Наш самолет плыл по ночному небу, не омытому никакими городскими огнями. Горы вокруг Матери относятся к историческому заповеднику, свободной территории Тибет, где запрещена градостроительная деятельность. Транспортных потоков тут нет, храмы освещаются факелами, масляными лампадами и свечами.
Я смотрела в иллюминатор, прижавшись лбом к холодному гладкому пласглассу. Вой двигателей отдавался у меня в голове, в корнях зубов, пробирал до мозга костей. Под металлическим брюхом гондолы, словно натянутые струны, вибрировали складчатые каменные громады с провалами и зубцами пиков. Звездный свет отражался от заснеженных склонов и остроконечных ледяных вершин. Разреженный, но насыщенный энергией горный воздух искрился.
По бесстрастному небу плыл тонкий, почти не проливающий света полумесяц.
В каюту вошел Джафримель. Я давно стояла неподвижно, созерцая горы, над которыми мы пролетали, огибая Мать всех гор.
Он закрыл за собой дверь и ничего не сказал, но знак на моем плече пульсировал, как маяк, подающий сигнал тревоги. Я разглядывала тянувшиеся внизу каменные кряжи, благо моим глазам хватало и слабого света звезд. На скалах лежал снег, но это не смягчало их очертаний. Напротив, делало контуры четче, придавало им остроту и резкость.

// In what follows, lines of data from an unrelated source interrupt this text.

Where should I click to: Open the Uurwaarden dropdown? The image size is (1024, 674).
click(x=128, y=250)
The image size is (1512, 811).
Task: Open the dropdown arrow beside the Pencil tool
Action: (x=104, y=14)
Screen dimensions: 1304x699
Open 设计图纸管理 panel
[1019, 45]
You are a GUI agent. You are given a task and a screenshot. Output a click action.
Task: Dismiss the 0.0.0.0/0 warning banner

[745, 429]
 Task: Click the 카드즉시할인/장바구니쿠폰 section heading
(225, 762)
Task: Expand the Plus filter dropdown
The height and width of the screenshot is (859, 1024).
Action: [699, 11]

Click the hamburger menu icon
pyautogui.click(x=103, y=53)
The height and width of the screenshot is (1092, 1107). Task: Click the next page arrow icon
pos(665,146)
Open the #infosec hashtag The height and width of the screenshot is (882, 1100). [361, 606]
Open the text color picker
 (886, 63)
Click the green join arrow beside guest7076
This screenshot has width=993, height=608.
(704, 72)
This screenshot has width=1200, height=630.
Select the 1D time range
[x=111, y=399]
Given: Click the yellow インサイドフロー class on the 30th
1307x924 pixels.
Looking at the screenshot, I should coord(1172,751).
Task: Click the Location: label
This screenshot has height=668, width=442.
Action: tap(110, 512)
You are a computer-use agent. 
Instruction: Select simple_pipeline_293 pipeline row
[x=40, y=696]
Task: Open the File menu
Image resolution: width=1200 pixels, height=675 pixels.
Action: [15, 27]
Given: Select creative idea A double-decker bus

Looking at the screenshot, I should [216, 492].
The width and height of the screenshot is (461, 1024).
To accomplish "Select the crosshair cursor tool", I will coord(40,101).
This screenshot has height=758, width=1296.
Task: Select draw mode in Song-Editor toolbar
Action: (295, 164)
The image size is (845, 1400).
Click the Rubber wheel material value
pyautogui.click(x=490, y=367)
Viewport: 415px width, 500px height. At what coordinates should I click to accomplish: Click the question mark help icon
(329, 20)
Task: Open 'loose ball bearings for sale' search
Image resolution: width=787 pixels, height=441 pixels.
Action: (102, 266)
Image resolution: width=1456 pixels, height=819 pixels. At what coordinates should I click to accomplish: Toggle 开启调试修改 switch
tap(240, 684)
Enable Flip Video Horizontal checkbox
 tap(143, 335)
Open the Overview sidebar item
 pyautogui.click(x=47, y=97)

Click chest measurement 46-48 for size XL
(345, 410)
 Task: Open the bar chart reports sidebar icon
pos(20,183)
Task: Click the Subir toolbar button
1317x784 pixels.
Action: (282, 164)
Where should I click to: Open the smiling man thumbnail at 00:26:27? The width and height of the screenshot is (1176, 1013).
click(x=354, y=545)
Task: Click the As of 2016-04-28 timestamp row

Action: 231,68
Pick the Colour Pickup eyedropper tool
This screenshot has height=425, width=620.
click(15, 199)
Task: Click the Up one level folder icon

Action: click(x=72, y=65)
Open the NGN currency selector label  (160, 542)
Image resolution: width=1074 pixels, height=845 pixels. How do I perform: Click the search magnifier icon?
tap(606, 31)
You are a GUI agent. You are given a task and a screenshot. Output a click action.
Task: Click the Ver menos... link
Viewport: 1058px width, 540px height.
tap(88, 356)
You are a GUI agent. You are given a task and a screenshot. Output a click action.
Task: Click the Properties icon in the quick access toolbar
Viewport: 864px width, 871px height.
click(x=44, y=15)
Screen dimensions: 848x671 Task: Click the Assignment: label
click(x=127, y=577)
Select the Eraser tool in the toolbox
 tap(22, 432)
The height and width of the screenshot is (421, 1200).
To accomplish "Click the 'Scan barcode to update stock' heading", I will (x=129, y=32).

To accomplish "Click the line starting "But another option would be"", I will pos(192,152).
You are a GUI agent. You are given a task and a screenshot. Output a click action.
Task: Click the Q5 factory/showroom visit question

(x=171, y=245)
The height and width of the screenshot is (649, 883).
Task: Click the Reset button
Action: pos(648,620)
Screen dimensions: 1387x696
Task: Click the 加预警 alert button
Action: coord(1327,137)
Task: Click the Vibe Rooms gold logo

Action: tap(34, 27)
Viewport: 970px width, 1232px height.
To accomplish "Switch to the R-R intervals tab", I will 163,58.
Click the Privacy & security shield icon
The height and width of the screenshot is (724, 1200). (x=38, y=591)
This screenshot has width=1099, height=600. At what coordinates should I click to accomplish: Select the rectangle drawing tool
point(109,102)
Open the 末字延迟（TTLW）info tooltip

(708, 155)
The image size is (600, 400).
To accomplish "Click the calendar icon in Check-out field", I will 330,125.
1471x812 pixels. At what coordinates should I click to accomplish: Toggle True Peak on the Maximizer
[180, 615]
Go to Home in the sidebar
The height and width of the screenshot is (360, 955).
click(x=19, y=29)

- Со мной все хорошо, - произнесла я опять удивившим меня саму голосом.
Очередная ложь. В последнее время одна ложь следовала за другой, а ведь когда-то я так гордилась нерушимостью своего слова. Я задумалась: не обратится ли эта гордость против меня, не свяжет ли мне руки при попытке прибегнуть к колдовской воле?
С помощью голоса некроманты призывают мертвых, вот почему большую часть времени говорят шепотом. Нам ли не знать, на что способно изреченное слово.
Джафримель молчал так долго, что я закрыла глаза, хотя темнота под веками не сулила успокоения. Когда он наконец заговорил, его голос был сух и бесстрастен.